━━ Record set

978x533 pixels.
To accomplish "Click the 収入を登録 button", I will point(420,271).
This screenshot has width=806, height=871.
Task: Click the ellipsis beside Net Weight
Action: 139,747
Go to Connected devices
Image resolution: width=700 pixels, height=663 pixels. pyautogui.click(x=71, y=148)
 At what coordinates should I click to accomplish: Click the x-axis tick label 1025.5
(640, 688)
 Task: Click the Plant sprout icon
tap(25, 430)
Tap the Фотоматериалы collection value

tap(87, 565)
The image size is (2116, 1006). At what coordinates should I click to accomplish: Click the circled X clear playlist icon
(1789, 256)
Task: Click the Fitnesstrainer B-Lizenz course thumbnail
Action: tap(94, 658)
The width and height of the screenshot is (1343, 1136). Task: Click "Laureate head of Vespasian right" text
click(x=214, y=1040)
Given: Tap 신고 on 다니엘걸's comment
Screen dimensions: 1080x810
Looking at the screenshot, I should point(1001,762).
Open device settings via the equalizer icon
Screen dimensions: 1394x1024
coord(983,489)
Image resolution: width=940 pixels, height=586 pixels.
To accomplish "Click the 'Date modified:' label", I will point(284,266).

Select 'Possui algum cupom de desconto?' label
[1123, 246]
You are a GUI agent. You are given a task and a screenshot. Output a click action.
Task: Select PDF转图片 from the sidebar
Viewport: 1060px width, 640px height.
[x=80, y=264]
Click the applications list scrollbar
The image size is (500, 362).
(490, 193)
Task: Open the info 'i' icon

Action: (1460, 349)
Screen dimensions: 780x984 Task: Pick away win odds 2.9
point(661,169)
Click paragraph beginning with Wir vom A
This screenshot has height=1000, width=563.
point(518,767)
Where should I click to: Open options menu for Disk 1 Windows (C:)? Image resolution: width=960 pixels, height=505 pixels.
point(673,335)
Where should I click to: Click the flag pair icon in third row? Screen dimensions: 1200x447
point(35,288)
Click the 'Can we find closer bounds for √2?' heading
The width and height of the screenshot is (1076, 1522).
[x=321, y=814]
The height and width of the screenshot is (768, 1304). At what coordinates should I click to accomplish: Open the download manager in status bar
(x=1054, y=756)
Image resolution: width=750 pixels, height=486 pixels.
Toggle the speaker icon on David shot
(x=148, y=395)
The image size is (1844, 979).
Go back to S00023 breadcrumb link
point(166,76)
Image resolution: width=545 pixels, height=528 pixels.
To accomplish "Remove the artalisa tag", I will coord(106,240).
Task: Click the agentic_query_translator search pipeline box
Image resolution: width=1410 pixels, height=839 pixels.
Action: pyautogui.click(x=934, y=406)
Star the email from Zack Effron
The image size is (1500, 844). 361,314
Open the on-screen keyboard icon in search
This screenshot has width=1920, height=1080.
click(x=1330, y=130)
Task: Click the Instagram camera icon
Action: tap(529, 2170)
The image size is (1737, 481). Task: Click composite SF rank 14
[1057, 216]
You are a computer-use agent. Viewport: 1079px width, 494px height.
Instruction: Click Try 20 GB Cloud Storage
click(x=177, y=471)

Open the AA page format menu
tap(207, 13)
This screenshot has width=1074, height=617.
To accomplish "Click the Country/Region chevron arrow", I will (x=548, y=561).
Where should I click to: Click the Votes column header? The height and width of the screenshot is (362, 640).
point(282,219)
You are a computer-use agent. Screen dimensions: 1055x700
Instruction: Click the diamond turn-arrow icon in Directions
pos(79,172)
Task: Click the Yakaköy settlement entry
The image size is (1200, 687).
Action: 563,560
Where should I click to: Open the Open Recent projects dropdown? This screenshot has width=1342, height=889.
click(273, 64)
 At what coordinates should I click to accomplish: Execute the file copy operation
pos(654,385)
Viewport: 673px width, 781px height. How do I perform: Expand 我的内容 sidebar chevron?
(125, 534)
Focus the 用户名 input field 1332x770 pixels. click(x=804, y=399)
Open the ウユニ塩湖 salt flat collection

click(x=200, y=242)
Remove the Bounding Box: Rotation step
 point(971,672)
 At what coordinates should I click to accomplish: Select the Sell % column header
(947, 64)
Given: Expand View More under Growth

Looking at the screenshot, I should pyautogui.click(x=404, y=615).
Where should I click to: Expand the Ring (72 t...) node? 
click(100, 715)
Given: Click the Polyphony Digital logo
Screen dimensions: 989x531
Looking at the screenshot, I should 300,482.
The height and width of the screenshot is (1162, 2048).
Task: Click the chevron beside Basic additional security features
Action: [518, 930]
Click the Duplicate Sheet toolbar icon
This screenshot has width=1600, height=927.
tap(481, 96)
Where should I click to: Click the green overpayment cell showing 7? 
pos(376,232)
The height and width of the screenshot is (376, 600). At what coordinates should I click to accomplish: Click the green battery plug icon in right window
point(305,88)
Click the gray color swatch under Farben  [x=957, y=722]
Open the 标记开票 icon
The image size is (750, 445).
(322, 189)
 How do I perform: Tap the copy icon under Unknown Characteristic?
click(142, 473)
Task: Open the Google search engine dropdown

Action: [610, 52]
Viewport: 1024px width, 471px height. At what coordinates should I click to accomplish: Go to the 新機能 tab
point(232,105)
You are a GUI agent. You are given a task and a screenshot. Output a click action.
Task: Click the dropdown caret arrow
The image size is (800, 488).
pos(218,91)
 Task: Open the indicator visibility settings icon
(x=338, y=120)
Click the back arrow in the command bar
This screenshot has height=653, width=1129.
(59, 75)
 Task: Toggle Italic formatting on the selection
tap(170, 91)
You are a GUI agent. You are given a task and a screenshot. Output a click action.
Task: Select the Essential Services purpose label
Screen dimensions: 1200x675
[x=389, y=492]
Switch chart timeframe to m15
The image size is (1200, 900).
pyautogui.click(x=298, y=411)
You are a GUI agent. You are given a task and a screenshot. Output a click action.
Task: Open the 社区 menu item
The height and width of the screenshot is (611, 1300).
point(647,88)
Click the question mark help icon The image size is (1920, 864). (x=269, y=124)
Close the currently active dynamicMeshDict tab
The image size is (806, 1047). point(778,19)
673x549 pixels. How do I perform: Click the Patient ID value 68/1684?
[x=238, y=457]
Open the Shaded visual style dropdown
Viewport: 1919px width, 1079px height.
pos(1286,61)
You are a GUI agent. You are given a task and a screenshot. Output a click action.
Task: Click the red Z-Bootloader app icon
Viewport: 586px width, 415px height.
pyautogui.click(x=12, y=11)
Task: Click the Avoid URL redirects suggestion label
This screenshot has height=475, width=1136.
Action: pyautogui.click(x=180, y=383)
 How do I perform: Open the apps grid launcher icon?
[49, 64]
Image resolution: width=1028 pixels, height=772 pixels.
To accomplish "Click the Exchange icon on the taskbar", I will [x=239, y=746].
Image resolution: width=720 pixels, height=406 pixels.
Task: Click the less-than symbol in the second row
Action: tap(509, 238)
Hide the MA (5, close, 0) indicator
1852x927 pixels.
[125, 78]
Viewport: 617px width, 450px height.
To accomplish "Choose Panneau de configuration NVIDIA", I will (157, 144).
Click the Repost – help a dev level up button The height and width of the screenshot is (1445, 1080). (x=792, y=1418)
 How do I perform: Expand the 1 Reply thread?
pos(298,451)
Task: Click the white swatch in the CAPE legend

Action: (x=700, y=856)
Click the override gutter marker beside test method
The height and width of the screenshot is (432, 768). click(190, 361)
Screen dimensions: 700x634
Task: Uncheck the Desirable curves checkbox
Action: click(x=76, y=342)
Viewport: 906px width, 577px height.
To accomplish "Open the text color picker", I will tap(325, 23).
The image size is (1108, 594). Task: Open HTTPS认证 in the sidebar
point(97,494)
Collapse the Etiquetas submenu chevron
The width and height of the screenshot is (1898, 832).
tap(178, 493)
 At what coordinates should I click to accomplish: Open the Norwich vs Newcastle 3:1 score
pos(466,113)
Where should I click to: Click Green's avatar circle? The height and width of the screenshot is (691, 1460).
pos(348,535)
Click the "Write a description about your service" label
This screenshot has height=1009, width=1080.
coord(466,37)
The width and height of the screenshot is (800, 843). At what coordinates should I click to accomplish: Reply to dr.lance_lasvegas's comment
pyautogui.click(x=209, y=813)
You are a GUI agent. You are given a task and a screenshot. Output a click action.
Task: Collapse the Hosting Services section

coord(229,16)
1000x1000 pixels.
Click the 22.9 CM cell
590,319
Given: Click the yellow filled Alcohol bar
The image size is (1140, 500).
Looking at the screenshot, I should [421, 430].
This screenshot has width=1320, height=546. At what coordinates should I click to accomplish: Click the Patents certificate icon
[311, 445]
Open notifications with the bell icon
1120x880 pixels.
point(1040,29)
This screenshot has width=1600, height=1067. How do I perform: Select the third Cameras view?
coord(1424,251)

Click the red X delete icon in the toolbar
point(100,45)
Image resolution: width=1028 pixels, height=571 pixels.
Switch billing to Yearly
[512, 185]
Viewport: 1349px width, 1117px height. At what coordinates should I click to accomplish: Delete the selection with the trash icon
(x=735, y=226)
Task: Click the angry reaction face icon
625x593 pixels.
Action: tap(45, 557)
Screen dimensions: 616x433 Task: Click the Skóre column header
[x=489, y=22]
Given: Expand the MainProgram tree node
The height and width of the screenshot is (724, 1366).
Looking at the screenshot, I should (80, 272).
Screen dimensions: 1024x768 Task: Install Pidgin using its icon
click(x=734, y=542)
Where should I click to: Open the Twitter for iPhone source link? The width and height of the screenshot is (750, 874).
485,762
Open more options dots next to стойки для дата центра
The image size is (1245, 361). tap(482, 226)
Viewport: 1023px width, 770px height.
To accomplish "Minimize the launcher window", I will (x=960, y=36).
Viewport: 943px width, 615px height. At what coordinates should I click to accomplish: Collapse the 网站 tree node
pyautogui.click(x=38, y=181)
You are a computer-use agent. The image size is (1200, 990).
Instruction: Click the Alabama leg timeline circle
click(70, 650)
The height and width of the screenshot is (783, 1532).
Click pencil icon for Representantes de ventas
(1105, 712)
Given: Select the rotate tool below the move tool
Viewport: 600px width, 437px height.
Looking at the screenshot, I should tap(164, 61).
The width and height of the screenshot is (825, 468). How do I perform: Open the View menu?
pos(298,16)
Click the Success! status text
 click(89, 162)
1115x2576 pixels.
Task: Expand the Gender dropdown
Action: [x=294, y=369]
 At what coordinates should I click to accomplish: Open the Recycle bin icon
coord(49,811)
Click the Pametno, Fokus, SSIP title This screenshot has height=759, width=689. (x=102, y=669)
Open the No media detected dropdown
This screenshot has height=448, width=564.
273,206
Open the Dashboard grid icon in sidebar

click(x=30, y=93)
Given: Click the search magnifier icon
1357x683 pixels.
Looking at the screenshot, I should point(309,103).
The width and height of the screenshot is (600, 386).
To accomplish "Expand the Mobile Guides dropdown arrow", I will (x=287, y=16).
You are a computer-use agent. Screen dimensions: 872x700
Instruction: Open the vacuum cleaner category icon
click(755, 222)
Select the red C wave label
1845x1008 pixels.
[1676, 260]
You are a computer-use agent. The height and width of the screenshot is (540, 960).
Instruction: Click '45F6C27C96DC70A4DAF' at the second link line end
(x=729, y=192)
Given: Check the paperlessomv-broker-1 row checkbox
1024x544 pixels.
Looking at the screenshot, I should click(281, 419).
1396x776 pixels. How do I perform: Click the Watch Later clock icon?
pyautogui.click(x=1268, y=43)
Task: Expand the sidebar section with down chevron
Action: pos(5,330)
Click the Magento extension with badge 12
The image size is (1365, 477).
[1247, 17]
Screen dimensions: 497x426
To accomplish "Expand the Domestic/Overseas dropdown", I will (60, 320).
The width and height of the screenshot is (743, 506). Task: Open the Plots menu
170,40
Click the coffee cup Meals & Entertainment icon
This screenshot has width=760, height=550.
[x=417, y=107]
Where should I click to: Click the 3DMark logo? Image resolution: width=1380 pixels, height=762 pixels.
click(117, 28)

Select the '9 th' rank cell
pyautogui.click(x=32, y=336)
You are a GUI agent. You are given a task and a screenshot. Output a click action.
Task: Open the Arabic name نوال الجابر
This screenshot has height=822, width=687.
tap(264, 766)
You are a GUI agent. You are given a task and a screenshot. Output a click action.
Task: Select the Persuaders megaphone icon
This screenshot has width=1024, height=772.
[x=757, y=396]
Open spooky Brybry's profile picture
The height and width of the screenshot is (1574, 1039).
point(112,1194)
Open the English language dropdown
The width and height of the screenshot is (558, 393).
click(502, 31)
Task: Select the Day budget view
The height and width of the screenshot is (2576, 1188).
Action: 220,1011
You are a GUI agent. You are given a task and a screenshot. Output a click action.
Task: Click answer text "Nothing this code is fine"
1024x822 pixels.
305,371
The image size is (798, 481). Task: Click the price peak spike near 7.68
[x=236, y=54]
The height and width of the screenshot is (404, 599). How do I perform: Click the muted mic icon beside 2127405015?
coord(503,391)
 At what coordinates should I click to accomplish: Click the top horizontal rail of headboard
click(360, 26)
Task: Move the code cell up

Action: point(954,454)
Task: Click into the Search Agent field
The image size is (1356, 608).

━━━━

All lines above from the one with "Go to Connected devices" to the one with "Given: Tap 신고 on 다니엘걸's comment", inclusive, should be copied exactly, and no other lines.

Go to Connected devices
Image resolution: width=700 pixels, height=663 pixels. pyautogui.click(x=71, y=148)
 At what coordinates should I click to accomplish: Click the x-axis tick label 1025.5
(640, 688)
 Task: Click the Plant sprout icon
tap(25, 430)
Tap the Фотоматериалы collection value

tap(87, 565)
The image size is (2116, 1006). At what coordinates should I click to accomplish: Click the circled X clear playlist icon
(1789, 256)
Task: Click the Fitnesstrainer B-Lizenz course thumbnail
Action: tap(94, 658)
The width and height of the screenshot is (1343, 1136). Task: Click "Laureate head of Vespasian right" text
click(x=214, y=1040)
Given: Tap 신고 on 다니엘걸's comment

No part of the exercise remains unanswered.